** Try it **
Bring together every line in the data that includes "resolution".

Stored items:

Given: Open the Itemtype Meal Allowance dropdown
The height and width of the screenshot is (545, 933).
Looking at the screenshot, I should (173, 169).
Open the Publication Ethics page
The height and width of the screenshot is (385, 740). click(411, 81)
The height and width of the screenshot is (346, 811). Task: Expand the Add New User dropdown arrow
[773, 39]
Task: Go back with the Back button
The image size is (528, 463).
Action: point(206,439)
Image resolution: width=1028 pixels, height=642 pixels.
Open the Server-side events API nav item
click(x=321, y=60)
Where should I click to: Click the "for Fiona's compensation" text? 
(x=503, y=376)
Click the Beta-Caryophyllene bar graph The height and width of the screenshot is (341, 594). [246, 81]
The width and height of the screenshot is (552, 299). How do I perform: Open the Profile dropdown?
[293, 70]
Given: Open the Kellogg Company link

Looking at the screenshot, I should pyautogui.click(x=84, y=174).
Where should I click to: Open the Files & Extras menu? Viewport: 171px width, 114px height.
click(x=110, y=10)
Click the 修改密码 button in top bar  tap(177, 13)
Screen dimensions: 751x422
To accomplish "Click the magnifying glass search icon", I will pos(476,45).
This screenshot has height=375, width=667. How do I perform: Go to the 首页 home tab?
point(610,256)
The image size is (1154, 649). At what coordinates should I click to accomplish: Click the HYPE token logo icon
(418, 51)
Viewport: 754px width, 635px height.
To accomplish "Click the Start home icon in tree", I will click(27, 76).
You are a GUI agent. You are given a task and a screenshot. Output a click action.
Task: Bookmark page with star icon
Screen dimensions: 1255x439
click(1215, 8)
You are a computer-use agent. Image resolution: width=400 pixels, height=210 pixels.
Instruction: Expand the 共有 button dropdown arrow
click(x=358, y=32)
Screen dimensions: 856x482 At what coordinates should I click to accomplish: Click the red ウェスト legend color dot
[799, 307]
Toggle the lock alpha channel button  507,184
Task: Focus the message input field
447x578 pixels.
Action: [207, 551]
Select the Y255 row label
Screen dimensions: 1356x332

** Completed exercise **
Image resolution: width=1028 pixels, height=642 pixels.
You are a computer-use agent. Image resolution: width=400 pixels, height=210 pixels.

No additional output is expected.